Lee Tai-hsiang (李泰祥), dubbed the nation’s godfather of music, passed away on Thursday aged 72 after a long battle with Parkinson’s disease.
He died in his sleep in a hospice ward at Buddhist Tzu Chi General Hospital in New Taipei City’s (新北市) Sindian District (新店) with his family beside him, a spokesperson said.
Lee was one of the guiding lights of Taiwan’s campus folk music movement during the 1970s. Olive Tree (橄欖樹) and Farewell (告別) are two of his most popular songs.
Lee Jo-ling (李若菱), the musician’s youngest daughter, said her father’s Tainan Municipal Cultural Center concert tomorrow will still go on, but the event will now become a memorial concert to him.
Friends knew him as a romantic who had a number of dalliances with female paramours. They said his burning passion for romance provided Lee with “rich experiences of love, bliss, abandonment, depression and pain,” which inspired his musical works.

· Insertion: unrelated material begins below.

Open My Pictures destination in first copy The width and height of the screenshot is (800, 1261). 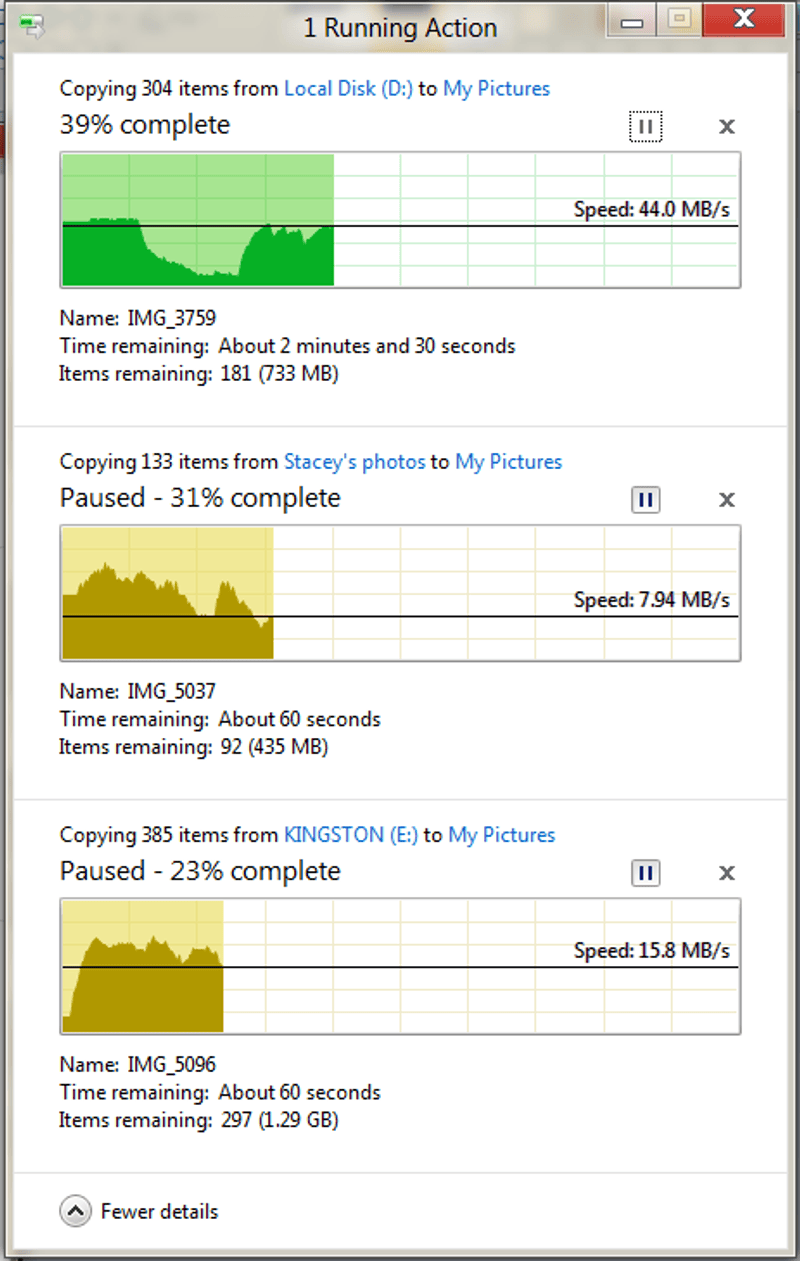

Lee had a solid foundation in Western classical music. He majored in violin and graduated from National College of Arts in Taipei in 1964, after which he was with the Taipei Symphony Orchestra as a violinist, eventually was promoted to the position of orchestra conductor in 1974.
Lee always looked for inspiration from within Taiwan, the land and the people that he is most familiar with, his colleagues said.
Lee wanted to popularize classical music, and get the public to embrace music at school. He collaborated with pop singers, as well also composing music scores for movies.
He was born into an Amis Aborigine family in Taitung.
Fellow musician Hsu Bo-yu (許博允), president of the New Aspect Promotion Corporation, said he remembered at Lee’s father once had to pay for his son’s music lessons by giving late musician Hsu Chang-hui (許常惠) an ox, which showed how poor Lee’s family was at the time.
At the end of a successful career, Lee has left a lasting legacy of more than 1,000 musical works.
At the height of his career, Lee was diagnosed with Parkinson’s Disease and other ailments, but he did not give up and continued his devotion to music in the last two decades of his life.
To arrest the worsening body conditions and retrain his muscles, Lee learned calligraphy when in hospital.
Though devoted to music, Lee was not as good at managing financial affairs. Throughout his life, he did not own much property, and did not know about copyright and royalty issues.
“I should feel thankful that other people are willing to play my music. How can I think of making people pay for royalties?” he said.
President Ma Ying-jeou (馬英九) yesterday praised Lee’s legacy.
“Maestro Lee has composed many beautiful melodies, helped nurture young talent and sponsored orphaned children throughout his life. We appreciate what he brought to all of us,” Ma wrote on his Facebook page.
Despite his passing, Lee’s spirit and music will live on, Ma added.